Les 350 LEDs, suspendus dans des tubes de plexiglas transparents, invitent à se rapprocher pour saisir dans le détail la diffraction de la lumière dans la grille de cylindres, ou peut-être pour trouver le point d’origine d’un éclat dont on ne sait s’il marque le début ou la fin, le ON ou le OFF, l’envol ou la chute, le présent ou le passé. Les lucioles de Stéfane Perraud se présentent à nous dans cette fragilité du sens, qui est aussi fragilité de ce qu’il nous est donné de voir.
Les Fireflies font plus qu’hésiter: elles balancent entre deux mouvements possibles, et ceci alors qu’il s’agit ici d’une forme fixe — à la différence d’une large partie des œuvres les plus récentes du plasticien (Lueurs, Amoebe, série des Simulte, Maia), qui se modifiaient dans le temps.
De ce point de vue, ces Fireflies se situent dans la continuité de Modifié#03-BI2 (2009), où le tableau Les Glaneuses, de Jean-François Millet, réapparaît à travers le transcodage digital de l’œuvre peinte.
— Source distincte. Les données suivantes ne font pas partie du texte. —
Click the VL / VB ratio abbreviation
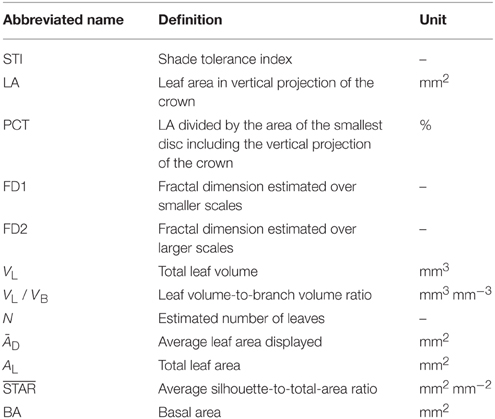Screen dimensions: 495x419 (26, 296)
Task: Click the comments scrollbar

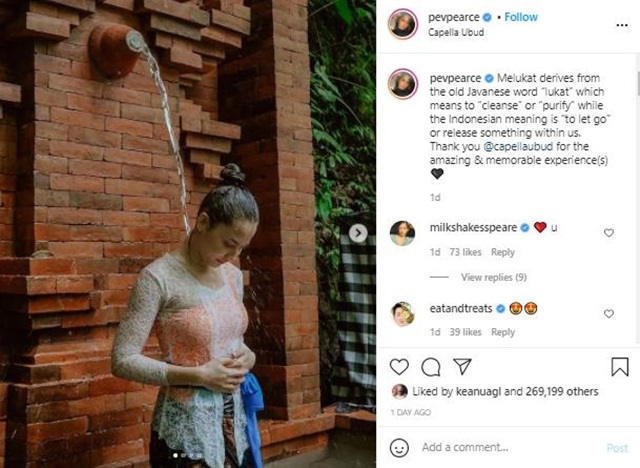Action: pyautogui.click(x=638, y=84)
Là où Modifié#03-BI2 incite à un mouvement d’éloignement/rapprochement pour retrouver la mémoire du tableau auquel vers lequel il pointe, Fireflies déclenche un déplacement circulaire, seul moyen d’embrasser du regard le volume en trois dimensions de l’essaim et d’en saisir la dynamique dans l’espace.
L’œil en mouvement du spectateur est la pièce manquante indispensable à l’œuvre, car c’est sous ce regard que l’essaim s’anime et échappe à sa propre pétrification: que je me fige devant elles, et les lucioles se laisseront prendre dans leur gangue de plexiglas; que je reprenne mon élan, et elles auront une chance de s’envoler à nouveau. Mon élan, ou plutôt mon désir, car c’est de cela qu’il s’agit. Désir de voir, désir d’imaginer le mouvement naissant dans l’espace où l’objet est exposé, désir de ne pas se laisser happer par le désespoir sans retour des lucioles immobilisées et fossilisées.
La petite incandescence des lucioles, opposée à la grande lumière de la mort figurée par Maia, appelle ainsi deux termes antithétiques: «disparition»1 et «survivance.»2 Au-delà de la métaphore politique convoquée par ces références, au-delà peut-être de questionnements plus personnels de l’artiste, je retiens que Fireflies confirme un trait qui était apparu avec Maia, et qui a à voir avec l’affirmation d’une méthode de travail et d’une position propres au plasticien.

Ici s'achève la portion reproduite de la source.